Friday, October 15, 2010

Brown Bag It! -- So to Speak

Do you ever wonder where your money goes? Or why your waistline just won’t shrink? The answer to both these questions may be found in your lunch bag. Yes, the one that has been pushed to the back of your highest shelf.

Grabbing a bite on the go responds to our need for variety, and convenience. While there are more healthy choices available, both the healthy and not-so-healthy lunch options are costly – in more ways than one.

Most people say they just don’t have time to prepare a lunch. So, a few suggestions for you:

1. Never underestimate the leftover. If tonight’s dinner will travel well, just pull out an extra food storage container when you’re putting away the extras and voilà, lunch to go. You’re ready for tomorrow, before the evening has drained your energy.

2. It’s not all or nothing. If the thought of creating a complete meal is still too daunting, start with the non-perishable snacks. Put some fruit, a granola bar, a few crackers, in a bag the night before. You won’t have to think twice as you walk out the door in the morning and you’ll be glad to have some healthy supplements throughout the day.

3. Insulated lunch bags. If you haven’t got one, treat yourself. The lunch bag is now a trendy accessory. To be absolutely sure your meal will be safe to eat, throw in an ice pack for added peace of mind.

Bon appétit!

Wednesday, October 13, 2010

Building Time: Multi Task vs Multi Layer

The question of whether multi-tasking works to increase productivity comes up frequently at our house.  What can I say?  I have a teenager.  This age bracket of our species has taken multi-tasking to new heights with ear buds, television, blackberry and homework all going at the same time.

My experience is that multi-tasking does not work well.  I define multi-tasking as participating at one time in two or more activities that each require our attention.  Thus talking on the telephone and typing a report is multi-tasking. Similarly making dinner while helping a school child with home work is multi-tasking; both require your attention in order to be completed.  If your attention is distracted from your task, it is unlikely that you will complete it well.  Your phone mate may perceive you are distracted or merely wait patiently for your attention to return to his/her question, the report may have errors.

Time layering or time deepening is a strategy that does work.  I define time deepening as organizing two or more tasks that do not require our attention to be accomplished simultaneously.  If many layers are being developed, only the top layer can take your attention while the other tasks are accomplished without your input or attention except to get them started.  Home managers have known this strategy for ages: wash the laundry and hang to dry - while drying, mix bread and leave to rise - while drying and rising cut beef/vegetables and set stew to simmer - while drying and simmering, knead bread and set to rise - while drying, simmering and rising, mend clothes.  Project managers differentiate between those tasks that must be accomplished in sequence and therefore are time and order sensitive versus those tasks that can be accomplished at the same time therefore layering tasks.

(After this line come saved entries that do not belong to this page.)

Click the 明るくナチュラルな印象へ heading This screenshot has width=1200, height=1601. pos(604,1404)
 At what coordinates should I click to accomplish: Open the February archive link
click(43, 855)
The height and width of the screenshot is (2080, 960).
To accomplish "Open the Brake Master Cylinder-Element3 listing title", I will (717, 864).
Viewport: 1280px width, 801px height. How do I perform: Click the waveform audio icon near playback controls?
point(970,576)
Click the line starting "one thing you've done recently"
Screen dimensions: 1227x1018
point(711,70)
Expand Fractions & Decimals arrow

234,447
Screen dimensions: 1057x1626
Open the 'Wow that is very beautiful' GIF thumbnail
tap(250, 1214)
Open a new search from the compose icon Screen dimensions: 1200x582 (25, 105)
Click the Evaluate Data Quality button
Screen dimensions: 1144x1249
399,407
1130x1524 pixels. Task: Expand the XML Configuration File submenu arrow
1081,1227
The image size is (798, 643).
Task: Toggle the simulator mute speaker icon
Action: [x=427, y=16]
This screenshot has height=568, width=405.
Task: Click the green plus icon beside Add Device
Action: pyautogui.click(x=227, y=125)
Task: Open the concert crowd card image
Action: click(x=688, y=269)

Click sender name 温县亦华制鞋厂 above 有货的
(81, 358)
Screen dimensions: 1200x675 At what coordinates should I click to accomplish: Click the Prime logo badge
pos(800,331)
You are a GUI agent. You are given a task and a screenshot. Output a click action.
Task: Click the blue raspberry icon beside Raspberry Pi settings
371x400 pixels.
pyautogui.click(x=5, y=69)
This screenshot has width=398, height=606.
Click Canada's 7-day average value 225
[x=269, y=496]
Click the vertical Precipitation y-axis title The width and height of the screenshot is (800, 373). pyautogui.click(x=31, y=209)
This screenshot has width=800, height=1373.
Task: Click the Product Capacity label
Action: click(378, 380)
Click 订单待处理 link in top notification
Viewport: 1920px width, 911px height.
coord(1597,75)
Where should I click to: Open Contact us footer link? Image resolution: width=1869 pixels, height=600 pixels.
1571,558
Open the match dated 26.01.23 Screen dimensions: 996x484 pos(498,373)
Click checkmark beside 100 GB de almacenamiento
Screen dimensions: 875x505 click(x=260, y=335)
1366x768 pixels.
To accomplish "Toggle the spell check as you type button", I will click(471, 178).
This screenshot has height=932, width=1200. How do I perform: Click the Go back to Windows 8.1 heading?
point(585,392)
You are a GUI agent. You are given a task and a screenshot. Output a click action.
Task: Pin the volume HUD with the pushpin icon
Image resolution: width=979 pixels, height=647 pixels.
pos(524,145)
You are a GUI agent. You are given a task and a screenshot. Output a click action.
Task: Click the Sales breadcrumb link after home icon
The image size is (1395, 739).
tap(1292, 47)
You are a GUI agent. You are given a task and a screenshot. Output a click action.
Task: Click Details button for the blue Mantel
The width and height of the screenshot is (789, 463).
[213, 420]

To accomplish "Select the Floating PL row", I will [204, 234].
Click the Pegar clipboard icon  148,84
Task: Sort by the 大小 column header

If you work from home you may already layer your time without realizing that you are using this strategy: put on laundry, take out dinner meat to thaw, set coffee to drip, turn sprinkler on lawn - pour coffee, set to work on report.  One hour later you turn over laundry, turn over meat, move sprinkler to back lawn, refill coffee and back to report.

You get the picture.  Try it.  How many layers can you build into your time? 

Friday, October 8, 2010

Happy Turkey Day!

If you’re the lucky family member making a turkey this weekend you must be making a grocery list as well. As you sit to consider everything that will make your gathering a success, take a moment to also consider the aftermath of the holiday feast.

Do you look forward to demonstrating your culinary expertise, night after night preparing turkey pot pie, turkey pizza, turkey à la king – whatever it takes – to free yourself from the bird?

Do you haphazardly shove everything into the fridge and forget about it, until the smell in your fridge makes it impossible to forget?

Or do you cleverly freeze your leftovers, only to toss them out months later when the ice crystals make them unrecognizable?

With a bit of planning, your holiday meal can be enjoyed beyond this weekend, without being a burden.

· Purchase clear storage containers, suitable for fridge or freezer
· Label and date the contents of each container
· Separate large quantities into meal-sized portions before freezing; when it’s time to thaw your food, you only pull out the quantity you need – instead of chipping away at a frozen block
· Give some away: after six weeks living on a university campus, your big kids are jonesing for some home cooking; send them back to school with a care package of some of their favourite holiday treats.

Whatever you plan to do this weekend, have a Happy Thanksgiving.